>>>

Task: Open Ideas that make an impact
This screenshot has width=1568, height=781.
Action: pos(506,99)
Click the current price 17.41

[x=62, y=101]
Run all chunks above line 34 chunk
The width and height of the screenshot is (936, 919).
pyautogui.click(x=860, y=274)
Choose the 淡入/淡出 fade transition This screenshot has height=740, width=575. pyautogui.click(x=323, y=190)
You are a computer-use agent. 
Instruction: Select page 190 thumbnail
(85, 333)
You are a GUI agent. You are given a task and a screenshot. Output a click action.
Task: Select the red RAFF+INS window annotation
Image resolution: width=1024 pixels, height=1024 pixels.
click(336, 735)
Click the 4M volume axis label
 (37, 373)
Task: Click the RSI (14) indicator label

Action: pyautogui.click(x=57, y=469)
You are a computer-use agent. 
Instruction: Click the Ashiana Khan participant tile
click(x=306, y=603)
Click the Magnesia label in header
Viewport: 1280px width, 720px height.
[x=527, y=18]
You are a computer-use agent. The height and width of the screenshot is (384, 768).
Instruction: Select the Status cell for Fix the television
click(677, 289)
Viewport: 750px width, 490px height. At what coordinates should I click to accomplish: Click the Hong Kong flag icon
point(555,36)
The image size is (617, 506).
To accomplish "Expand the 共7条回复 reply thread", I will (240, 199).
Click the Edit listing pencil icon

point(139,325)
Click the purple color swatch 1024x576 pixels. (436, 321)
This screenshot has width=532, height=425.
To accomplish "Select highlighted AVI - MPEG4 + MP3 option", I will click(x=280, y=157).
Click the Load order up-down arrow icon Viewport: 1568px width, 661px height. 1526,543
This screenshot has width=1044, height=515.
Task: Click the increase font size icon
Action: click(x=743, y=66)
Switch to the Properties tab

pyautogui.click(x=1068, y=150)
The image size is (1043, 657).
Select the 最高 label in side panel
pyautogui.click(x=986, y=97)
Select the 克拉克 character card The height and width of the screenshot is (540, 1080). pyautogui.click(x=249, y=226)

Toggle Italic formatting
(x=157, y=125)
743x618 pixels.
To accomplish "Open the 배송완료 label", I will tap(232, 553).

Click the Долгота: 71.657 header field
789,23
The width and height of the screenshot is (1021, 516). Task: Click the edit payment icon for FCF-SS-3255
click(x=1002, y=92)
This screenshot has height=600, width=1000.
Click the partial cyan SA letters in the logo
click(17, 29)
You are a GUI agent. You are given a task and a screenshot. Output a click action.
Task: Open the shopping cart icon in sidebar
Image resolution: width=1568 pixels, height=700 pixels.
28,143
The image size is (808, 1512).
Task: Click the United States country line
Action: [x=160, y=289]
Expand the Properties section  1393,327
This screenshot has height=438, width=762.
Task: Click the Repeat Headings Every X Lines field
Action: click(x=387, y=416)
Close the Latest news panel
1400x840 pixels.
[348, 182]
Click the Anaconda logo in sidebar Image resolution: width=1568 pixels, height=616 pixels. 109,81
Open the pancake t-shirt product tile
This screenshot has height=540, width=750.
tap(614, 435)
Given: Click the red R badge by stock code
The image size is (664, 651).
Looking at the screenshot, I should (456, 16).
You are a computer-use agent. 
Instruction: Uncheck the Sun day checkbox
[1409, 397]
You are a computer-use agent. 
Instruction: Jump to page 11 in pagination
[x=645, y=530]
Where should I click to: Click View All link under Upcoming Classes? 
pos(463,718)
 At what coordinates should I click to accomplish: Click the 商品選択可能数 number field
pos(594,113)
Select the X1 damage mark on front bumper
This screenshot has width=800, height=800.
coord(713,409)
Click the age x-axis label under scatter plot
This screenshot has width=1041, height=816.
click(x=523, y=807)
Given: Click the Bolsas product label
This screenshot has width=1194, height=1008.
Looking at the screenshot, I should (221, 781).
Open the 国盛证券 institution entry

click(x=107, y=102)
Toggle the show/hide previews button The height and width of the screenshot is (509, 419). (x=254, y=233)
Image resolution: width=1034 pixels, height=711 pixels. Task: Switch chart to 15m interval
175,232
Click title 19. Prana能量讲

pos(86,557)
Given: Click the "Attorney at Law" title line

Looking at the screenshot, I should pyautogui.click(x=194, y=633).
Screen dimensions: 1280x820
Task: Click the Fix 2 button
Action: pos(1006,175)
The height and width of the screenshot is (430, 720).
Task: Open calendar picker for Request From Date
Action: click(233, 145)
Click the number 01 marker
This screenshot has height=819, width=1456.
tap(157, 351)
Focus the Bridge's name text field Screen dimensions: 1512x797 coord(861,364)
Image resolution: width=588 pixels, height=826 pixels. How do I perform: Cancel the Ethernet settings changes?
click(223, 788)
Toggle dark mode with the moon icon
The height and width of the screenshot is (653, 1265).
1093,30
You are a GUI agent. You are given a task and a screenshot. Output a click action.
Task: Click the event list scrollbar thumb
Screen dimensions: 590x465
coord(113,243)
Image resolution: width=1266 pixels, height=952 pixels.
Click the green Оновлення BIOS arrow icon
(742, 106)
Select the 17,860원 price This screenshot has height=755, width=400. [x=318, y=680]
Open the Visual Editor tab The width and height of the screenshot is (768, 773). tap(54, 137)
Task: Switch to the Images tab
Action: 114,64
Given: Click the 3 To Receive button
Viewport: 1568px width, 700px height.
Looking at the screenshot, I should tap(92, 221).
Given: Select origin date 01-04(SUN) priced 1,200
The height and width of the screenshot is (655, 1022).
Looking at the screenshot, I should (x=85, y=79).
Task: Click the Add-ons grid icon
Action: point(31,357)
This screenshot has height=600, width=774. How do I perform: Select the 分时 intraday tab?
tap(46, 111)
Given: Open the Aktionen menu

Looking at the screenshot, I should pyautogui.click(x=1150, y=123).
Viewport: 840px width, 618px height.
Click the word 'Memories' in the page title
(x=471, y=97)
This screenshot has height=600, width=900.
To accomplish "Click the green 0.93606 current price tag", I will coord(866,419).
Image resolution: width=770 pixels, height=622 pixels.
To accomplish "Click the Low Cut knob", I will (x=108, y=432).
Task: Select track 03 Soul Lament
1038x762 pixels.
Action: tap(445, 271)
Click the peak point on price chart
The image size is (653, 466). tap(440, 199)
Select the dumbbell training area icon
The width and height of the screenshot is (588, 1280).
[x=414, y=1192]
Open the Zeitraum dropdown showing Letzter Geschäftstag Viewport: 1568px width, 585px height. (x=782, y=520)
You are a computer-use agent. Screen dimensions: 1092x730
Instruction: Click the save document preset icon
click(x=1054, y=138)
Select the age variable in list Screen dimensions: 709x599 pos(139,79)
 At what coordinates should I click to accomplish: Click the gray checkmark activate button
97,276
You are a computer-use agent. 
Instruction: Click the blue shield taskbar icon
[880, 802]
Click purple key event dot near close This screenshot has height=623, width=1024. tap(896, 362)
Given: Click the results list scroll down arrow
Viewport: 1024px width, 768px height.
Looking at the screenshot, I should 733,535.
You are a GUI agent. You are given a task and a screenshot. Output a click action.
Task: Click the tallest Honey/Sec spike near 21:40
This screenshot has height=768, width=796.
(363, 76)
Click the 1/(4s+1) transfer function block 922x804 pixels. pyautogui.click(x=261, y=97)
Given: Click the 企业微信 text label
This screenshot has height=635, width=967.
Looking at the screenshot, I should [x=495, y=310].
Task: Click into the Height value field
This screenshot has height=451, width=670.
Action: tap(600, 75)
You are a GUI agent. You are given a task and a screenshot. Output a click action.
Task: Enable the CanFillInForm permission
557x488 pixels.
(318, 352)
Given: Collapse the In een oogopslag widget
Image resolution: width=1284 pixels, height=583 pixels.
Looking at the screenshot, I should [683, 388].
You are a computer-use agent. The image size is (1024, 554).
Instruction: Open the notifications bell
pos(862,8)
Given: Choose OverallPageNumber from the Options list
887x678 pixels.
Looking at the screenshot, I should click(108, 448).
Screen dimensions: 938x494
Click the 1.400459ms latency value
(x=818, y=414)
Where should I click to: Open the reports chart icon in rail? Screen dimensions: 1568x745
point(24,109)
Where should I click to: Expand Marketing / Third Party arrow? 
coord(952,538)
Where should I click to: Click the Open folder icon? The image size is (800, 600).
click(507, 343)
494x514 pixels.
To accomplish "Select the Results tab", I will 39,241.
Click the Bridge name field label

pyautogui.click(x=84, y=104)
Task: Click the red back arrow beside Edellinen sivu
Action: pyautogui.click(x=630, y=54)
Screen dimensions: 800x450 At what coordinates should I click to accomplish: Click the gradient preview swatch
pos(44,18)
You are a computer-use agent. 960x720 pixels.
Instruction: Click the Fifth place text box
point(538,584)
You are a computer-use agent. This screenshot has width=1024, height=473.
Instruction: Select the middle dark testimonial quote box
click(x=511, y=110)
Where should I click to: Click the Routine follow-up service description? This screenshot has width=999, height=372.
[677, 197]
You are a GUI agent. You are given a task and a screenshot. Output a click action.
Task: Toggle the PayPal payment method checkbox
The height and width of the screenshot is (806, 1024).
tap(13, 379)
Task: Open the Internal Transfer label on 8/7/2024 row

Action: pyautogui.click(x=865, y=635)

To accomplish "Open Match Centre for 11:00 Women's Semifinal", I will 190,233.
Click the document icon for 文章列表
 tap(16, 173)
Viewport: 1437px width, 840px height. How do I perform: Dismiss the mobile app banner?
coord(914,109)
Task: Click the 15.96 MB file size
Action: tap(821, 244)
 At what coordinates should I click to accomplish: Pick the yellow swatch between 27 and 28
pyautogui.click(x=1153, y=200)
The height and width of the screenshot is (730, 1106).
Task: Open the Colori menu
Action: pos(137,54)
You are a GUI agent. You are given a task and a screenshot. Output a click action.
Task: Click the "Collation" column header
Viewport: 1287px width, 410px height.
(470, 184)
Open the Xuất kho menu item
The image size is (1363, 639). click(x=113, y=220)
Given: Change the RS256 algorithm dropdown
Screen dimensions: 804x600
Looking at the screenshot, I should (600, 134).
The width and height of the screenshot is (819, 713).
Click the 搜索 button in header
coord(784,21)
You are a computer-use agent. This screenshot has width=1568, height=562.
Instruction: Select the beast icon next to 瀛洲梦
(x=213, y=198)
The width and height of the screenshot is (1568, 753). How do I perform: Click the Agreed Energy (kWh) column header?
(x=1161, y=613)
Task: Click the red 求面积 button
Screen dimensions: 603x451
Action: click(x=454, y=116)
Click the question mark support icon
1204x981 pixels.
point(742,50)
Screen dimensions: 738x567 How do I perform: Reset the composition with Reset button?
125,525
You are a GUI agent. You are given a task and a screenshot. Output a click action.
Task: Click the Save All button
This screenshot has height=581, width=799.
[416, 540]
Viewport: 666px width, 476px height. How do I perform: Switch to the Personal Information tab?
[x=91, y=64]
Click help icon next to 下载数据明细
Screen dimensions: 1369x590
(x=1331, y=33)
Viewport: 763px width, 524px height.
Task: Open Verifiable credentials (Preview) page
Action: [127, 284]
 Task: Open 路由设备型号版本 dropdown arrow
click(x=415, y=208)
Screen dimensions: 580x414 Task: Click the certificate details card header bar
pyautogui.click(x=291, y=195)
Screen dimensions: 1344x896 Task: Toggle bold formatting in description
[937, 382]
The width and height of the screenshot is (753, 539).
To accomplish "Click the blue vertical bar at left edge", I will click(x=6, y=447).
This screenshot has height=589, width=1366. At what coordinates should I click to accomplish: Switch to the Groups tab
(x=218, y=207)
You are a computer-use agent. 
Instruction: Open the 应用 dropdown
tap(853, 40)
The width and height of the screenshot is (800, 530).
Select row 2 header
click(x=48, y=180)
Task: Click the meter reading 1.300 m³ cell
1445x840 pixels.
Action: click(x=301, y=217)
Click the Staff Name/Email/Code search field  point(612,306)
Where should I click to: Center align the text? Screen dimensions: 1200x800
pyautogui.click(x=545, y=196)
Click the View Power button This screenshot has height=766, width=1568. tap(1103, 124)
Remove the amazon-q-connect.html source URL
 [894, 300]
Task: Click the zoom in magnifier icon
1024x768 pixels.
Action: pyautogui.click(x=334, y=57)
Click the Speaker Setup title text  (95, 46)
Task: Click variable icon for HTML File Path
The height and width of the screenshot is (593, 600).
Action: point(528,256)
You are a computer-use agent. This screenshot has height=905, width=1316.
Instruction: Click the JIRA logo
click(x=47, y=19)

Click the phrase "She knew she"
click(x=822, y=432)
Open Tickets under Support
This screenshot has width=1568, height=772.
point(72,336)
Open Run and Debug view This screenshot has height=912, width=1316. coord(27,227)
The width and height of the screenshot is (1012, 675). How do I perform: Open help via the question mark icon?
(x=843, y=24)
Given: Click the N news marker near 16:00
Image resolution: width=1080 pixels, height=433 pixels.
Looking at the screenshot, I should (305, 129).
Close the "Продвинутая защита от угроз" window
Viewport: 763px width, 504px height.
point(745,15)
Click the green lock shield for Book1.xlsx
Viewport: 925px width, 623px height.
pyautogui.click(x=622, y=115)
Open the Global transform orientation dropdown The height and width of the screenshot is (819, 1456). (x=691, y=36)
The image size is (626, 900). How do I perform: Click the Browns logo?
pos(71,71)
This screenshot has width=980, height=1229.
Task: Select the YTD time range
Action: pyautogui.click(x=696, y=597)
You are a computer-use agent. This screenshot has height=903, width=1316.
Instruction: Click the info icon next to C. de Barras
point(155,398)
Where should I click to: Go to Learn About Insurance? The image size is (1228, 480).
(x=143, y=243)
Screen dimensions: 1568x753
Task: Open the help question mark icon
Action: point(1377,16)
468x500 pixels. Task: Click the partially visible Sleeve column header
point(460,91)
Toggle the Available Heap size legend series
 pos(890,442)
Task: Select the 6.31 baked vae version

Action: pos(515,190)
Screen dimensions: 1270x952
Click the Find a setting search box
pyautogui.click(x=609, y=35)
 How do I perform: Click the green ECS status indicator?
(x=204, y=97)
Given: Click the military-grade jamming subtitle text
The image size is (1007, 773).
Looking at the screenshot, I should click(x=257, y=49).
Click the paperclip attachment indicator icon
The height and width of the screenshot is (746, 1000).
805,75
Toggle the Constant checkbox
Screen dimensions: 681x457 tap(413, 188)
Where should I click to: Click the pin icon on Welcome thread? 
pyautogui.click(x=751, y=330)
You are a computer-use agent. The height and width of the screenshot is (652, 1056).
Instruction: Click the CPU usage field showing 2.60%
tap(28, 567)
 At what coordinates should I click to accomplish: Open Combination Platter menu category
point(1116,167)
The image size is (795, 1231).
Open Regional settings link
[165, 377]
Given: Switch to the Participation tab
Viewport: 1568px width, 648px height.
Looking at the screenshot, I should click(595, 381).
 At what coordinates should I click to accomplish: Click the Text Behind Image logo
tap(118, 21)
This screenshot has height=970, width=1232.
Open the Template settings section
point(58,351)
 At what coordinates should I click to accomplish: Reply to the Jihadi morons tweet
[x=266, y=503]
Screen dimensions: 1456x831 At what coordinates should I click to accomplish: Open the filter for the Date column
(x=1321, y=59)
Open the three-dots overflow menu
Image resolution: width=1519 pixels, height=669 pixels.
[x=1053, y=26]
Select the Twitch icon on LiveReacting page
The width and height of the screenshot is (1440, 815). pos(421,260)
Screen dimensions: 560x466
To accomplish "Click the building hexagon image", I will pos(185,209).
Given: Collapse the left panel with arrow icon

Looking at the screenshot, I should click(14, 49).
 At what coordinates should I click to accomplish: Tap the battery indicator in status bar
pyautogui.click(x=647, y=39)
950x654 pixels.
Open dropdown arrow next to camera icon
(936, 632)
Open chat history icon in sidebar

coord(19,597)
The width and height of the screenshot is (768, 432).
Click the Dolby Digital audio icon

<<<

> Task details:
Your answer should consist of the lines above that hold the word "marker", copied exactly.

> Task response:
Click the number 01 marker
Given: Click the N news marker near 16:00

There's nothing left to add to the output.